Decide whether each statement below agrees with the text that follows on LGBTQ asylum claims in the UK. Answer yes or no for each, and quote the words of the text that decide it.
1. About a quarter of asylum claims made on the grounds of sexuality are approved by the Home Office.
2. The report Still Falling Short examines Home Office decisions in LGBTQ asylum claims since March 2010.
3. Most asylum seekers are allowed to work while they wait for a decision on their claim.

- Selected excerpt -
___

“She asked me why I was in a relationship with another man if Christianity doesn’t accept it. I said I can’t help it, it’s who I am.”
(Emmanuel, LGBTQ refugee from Nigeria)
Only around 25% of asylum claims made on the grounds of sexuality are approved by the Home Office in the UK, with 35% of those rejected then overturned on appeal.
The Home Office decision making process on asylum for LGBTQ refugees is unjust. LGBTQ refugees have to prove their sexual or gender identity. They are often required to demonstrate a higher standard of proof than reasonable degree of likelihood, or “real risk,” the standard of proof used for all asylum claims.
The UK Lesbian & Gay Immigration Group (UKLGIG) have recently released a new report entitled Still Falling Short, which examines Home Office decision-making in LGBTQ asylum claims since March 2015.
As a gay Christian, I am angry that LGBTQ refugees are having their religious beliefs challenged. The testimonies collected by UKLGIG show interviewers anticipating, or even provoking, inner conflicts surrounding faith. This applies not just to Christians, but also to Muslims. One LGBTQ Muslim was told, “you have not provided a reasonable explanation as to why you have continued to practice Islam knowing full well that homosexuality is not permitted in the religion.”
It is counterintuitive for a state organisation to be telling people that they must choose between their faith and their sexuality. This contradicts basic human rights principles. Who are the Home Office to even ask these questions?
Shockingly, some LGBTQ asylum seekers started to participate in conversion therapy – which the Government is now seeking to ban – upon arrival in the UK. This was so that they could maintain the support of their religious communities during the asylum process. People can wait months or years for a decision on their asylum claim and since most asylum seekers are not allowed to work during that time and receive just £36.95 a week to live on, they often become dependent for support on the communities around them.

___

- Data section -
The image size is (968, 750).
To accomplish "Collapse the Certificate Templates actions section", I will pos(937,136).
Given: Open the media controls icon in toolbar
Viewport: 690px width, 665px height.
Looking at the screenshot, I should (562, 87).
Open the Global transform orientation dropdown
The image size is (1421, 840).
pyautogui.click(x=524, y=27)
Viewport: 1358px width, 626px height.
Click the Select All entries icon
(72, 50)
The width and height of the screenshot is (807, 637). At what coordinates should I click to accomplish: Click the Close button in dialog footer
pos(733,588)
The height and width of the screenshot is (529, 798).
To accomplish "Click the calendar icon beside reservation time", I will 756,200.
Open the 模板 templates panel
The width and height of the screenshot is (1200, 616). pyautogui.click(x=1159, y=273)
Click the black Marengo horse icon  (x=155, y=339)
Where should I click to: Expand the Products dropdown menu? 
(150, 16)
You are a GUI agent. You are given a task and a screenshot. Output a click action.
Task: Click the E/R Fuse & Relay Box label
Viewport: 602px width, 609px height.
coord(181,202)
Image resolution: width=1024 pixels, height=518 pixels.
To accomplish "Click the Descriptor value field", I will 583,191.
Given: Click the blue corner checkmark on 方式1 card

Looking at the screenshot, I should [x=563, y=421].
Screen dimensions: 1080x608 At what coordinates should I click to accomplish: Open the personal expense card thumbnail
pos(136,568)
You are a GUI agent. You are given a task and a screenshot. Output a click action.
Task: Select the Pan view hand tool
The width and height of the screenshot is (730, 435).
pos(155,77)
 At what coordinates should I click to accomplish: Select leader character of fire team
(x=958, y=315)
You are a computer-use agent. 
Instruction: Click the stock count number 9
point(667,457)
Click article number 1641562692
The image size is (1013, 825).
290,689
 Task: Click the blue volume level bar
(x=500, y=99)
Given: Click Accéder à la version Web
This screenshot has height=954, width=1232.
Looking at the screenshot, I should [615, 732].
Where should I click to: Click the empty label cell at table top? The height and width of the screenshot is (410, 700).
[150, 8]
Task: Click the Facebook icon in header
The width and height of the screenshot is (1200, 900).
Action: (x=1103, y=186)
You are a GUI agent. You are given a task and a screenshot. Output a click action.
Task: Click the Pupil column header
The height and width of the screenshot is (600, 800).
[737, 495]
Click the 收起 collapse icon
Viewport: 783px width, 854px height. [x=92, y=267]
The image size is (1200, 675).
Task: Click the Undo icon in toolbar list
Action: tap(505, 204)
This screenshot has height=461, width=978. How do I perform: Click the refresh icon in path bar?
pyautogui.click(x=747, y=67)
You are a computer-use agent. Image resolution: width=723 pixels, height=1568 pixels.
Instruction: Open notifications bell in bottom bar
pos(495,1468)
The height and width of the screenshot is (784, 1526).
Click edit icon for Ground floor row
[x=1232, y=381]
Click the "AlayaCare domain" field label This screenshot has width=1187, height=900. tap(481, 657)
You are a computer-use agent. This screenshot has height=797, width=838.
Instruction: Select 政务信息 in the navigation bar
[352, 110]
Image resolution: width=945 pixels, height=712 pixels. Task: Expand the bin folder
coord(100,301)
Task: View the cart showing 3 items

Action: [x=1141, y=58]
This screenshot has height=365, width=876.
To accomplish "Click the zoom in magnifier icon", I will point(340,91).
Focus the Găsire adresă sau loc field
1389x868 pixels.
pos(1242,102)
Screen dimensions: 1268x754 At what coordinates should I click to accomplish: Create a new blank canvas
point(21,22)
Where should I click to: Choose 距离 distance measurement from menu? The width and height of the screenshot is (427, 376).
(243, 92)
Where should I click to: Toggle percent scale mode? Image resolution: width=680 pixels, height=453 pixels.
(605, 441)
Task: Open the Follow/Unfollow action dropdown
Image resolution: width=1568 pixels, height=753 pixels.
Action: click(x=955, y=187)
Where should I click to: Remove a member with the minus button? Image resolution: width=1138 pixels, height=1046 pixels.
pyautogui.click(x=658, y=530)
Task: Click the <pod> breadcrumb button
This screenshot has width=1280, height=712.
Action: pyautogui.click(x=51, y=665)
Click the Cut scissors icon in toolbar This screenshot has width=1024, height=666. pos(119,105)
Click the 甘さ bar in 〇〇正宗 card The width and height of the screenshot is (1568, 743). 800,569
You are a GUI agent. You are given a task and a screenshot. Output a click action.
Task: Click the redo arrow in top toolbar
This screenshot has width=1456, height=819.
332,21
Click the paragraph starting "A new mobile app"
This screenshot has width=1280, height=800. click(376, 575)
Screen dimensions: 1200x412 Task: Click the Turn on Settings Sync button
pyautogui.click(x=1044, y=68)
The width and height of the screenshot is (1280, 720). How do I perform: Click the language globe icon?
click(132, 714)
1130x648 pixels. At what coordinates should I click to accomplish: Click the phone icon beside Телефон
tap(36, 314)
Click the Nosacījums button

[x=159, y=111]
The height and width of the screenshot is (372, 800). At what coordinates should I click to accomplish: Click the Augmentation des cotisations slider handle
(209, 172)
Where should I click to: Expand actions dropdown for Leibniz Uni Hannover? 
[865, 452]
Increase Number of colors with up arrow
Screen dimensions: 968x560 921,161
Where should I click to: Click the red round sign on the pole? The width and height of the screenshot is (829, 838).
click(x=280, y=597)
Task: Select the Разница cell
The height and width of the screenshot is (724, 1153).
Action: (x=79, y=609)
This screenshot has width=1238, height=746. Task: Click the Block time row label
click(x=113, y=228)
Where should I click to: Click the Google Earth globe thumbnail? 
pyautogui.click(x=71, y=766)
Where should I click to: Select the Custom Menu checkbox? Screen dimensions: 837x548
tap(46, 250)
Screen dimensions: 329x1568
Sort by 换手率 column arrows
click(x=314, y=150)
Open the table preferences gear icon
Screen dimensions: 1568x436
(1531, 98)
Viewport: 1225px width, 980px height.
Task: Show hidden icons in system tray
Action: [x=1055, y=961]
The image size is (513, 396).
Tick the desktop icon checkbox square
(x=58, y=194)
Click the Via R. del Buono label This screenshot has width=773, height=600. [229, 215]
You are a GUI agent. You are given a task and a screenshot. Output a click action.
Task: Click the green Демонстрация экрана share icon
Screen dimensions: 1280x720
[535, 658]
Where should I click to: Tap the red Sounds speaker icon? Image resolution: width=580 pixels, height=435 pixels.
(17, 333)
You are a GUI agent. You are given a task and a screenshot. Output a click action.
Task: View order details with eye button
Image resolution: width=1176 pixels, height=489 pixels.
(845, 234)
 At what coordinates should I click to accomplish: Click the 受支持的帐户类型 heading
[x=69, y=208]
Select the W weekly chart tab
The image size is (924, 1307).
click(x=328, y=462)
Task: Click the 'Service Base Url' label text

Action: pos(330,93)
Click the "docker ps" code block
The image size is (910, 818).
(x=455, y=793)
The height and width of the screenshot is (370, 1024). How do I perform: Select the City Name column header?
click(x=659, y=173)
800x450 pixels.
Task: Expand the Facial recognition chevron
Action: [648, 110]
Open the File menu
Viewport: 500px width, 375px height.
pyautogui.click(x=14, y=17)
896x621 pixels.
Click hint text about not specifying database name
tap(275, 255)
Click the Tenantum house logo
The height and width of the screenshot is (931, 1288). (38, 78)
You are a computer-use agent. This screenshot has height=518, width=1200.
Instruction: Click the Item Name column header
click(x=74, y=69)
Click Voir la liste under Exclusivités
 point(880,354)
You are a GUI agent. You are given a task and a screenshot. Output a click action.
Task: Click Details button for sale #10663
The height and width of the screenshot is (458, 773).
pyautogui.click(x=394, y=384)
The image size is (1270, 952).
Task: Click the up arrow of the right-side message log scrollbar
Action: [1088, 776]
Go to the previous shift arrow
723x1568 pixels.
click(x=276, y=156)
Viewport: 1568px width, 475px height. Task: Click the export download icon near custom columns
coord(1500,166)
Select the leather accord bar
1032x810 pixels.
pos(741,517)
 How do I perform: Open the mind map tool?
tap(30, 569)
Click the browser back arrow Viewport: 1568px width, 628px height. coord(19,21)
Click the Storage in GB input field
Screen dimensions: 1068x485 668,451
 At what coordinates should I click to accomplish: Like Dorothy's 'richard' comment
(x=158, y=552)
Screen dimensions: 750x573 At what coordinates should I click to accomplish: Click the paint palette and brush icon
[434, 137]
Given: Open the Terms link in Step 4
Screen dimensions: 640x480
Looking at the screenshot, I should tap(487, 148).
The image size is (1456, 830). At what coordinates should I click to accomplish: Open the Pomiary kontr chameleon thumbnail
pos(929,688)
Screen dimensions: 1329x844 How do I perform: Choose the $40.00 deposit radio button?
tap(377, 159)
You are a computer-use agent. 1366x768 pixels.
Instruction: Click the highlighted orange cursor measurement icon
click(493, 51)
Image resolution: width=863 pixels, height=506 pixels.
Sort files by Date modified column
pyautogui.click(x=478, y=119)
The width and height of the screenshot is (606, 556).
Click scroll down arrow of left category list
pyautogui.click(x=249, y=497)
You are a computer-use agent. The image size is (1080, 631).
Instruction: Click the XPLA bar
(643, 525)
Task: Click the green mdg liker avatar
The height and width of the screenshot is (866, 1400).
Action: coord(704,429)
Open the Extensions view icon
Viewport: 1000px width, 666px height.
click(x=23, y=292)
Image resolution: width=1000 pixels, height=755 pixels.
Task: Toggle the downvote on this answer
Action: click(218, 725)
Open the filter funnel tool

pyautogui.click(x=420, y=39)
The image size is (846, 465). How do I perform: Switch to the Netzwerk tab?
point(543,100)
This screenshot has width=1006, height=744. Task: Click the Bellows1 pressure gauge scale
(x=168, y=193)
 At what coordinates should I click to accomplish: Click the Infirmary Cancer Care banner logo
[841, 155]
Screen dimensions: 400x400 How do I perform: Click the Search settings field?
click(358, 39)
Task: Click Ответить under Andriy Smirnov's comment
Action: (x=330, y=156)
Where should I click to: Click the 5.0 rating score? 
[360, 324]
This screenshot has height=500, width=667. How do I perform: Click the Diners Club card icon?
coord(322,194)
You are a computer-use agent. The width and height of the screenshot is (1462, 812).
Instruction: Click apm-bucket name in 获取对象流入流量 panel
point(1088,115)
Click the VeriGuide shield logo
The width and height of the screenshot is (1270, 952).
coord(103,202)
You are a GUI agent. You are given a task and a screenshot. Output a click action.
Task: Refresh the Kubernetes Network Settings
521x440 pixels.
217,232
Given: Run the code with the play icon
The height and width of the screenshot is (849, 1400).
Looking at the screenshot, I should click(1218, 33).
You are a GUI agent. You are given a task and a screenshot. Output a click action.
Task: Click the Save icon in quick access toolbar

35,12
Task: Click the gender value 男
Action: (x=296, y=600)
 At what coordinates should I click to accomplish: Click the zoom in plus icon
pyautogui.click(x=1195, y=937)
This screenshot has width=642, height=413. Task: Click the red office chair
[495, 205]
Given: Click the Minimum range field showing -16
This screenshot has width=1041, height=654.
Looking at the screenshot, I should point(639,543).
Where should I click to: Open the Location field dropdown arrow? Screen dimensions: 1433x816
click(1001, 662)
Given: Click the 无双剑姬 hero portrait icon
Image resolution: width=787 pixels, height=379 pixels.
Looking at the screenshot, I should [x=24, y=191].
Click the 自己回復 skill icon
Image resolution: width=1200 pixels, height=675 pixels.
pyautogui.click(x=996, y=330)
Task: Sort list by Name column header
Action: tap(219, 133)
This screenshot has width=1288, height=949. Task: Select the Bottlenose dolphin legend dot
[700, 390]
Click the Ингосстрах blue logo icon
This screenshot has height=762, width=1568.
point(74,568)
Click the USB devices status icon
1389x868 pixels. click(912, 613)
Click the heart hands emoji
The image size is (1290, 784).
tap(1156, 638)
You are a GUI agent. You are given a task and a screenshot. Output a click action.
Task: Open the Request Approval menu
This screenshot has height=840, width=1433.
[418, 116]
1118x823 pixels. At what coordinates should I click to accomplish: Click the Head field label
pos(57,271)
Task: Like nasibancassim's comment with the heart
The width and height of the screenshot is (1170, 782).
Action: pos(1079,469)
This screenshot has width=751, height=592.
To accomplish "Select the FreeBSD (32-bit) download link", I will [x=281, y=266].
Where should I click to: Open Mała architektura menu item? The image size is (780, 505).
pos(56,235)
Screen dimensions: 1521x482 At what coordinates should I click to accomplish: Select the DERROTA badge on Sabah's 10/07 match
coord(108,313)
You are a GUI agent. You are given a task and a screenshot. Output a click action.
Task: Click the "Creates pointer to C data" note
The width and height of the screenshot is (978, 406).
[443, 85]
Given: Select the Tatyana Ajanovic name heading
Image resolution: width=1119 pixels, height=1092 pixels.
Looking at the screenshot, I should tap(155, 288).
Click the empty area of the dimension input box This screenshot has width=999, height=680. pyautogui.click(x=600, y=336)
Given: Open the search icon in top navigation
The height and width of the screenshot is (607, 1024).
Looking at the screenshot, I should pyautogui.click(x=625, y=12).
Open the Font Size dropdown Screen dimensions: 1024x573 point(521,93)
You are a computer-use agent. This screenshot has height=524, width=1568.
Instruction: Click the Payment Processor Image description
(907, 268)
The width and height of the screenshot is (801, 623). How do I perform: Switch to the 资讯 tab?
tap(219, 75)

___

- Answer to this problem -
1. Yes: "Only around 25% of asylum claims made on the grounds of sexuality are approved by the Home Office in the UK"
2. No: "examines Home Office decision-making in LGBTQ asylum claims since March 2015"
3. No: "most asylum seekers are not allowed to work during that time"